In this work we solve the following problem: is there a spherical pyramid homeomorphic to a prescribed Euclidean given pyramid? We also show how our construction can be use in engineering. Notably the existence of this homeomorphism can be use in the frame work of numerical metallurgy.

The main objective of this work is to prove the existence of spherical analogue of a given regular Euclidean pyramid with square basis. We prove their existence and we also prove that there are homeomorphic to their Euclidean counterpart. In other words we have proven that the two geometric entities are topologically equivalent. By compare their volume and area we show that those entity are not isometric 2. More precisely we show that the volume and the area of spherical counterpart is bigger than it Euclidean analogue.

More explicitly, let SABCD be a given regular Euclidean pyramid with square basis ABCD. We denote ΔSAB, ΔSBC, ΔSCD and ΔSDA the lateral faces of SABCD. To construct the spherical analogue of SABCD we define and homeomorphism from IR3 to IR3 which push each sides of SABCD on its circumscribed sphere. We denote SSAB, SSBC, SSCD and SSDA respectively the image of ΔSAB, ΔSBC, ΔSCD and ΔSDA. Then, SSAB ∪ SSBC ∪ SSCD∪ SSDA is the spherical analogue of our Euclidean pyramid.

2. Preliminary

A sphere is the surface generated by the revolution of a semicircle about its diameter, which remains fixed. The term sphere is used in a two-fold signification

1. As denoting the surface.

2. The solid bounded by the surface. These correspond to the two-fold signification of the word circle in plane Geometry, namely, the circumference, and the area included within it. The centre of the generating semicircle is called the centre of the sphere. A radius of the sphere is any right line drawn from the centre to a point in the surface. A diameter of a sphere is any right line drawn through the centre, and terminated both ways by the surface.

From the definition of a spherical surface it follows at once

1. That every point in it is equally distant from the centre of the generating semi- semicircle.

2. That any point P in space is outside, on, or inside the surface, according as its distance from the centre is greater than, equal to, or less than the radius.

3. That spheres having equal radius are equal.

It is well know that

Proposition 2.1. Every section of a sphere made by a plane is a circle.

From this theorem, we deduce the following properties:

i. If R be the radius of the sphere, r the radius of the section, d the distance of the plane of section from the centre of the sphere, r2 = R2 d2.

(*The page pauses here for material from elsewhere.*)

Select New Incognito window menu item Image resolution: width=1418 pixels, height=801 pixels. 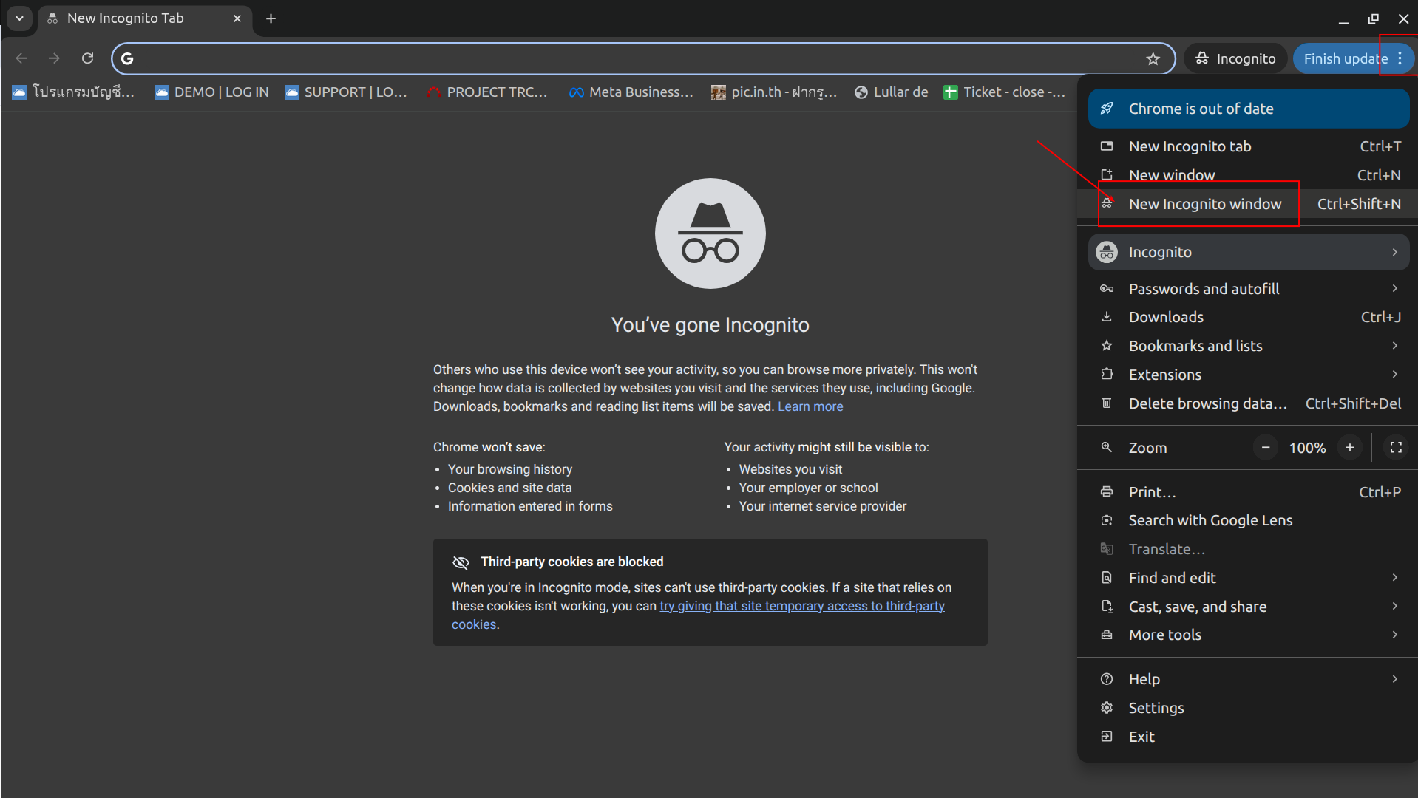pos(1204,204)
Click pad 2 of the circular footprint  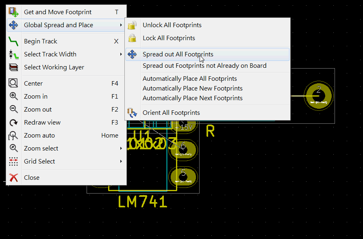pyautogui.click(x=318, y=96)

ii. If R = d, r = 0. Hence the section will reduce to a point, and the plane will touch the sphere.

iii. Two circles, whose planes are equally distant from the centre, are equal.

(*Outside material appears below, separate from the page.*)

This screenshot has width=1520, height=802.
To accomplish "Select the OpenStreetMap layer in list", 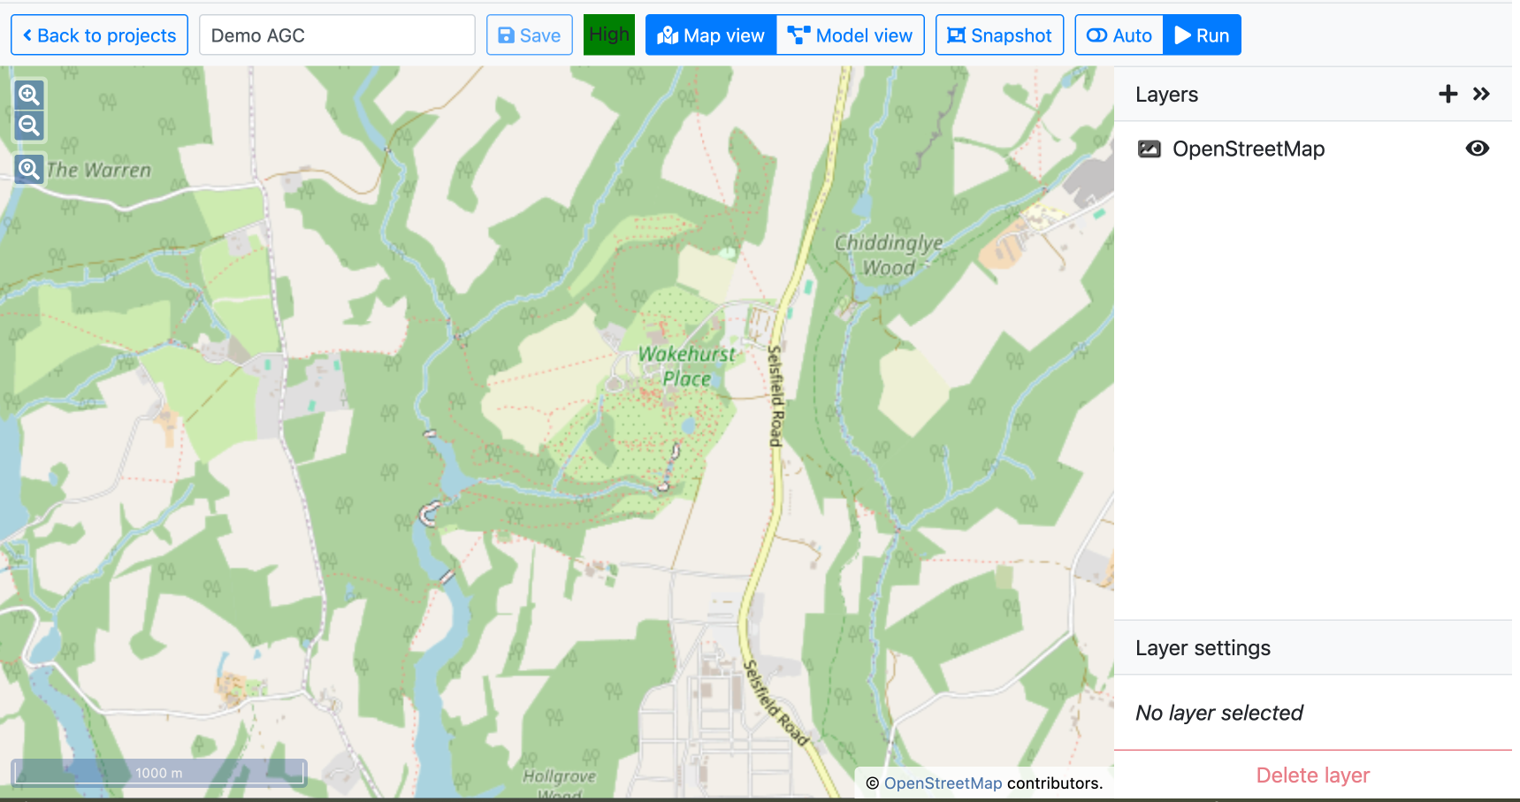I will tap(1248, 149).
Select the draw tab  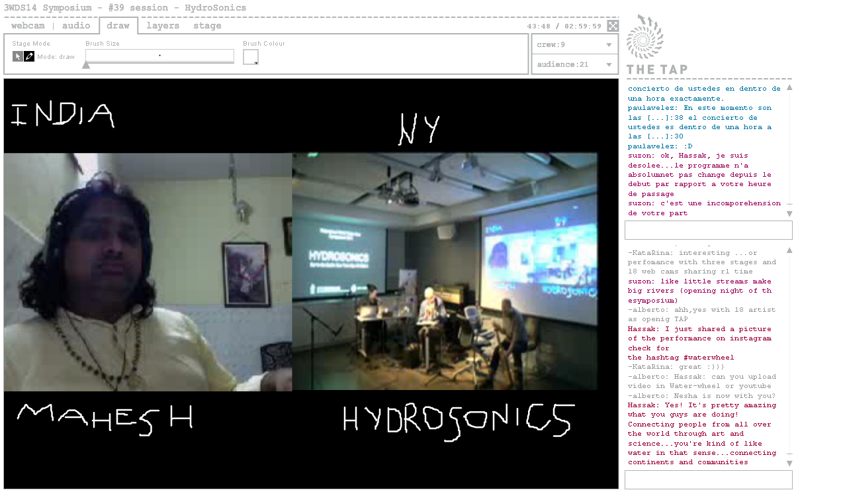118,26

Between elements of sphere, one of the most useful in our work is the great circle.

Definition 2.1. Circle of the sphere whose plane passes through the centre is called a great circle, and a circle whose plane does not pass through the centre is called a small circle.

The following well know theorem will be very important in our construction.

Proposition 2.2. Only one great circle can be drawn through two points on the surface of the sphere, unless they are diametrically opposite.

Proposition 2.3. The locus of all the points of a sphere which are equidistant from two fixed points A, B of the sphere is the great circle, which is perpendicular at its middle point to the arc of the great circle AB.

2.1. On existence of Circumscribe Sphere to a Given Pyramid

In this subsection we will prove the existence of circumscribe sphere to a given regular pyramid with square basis.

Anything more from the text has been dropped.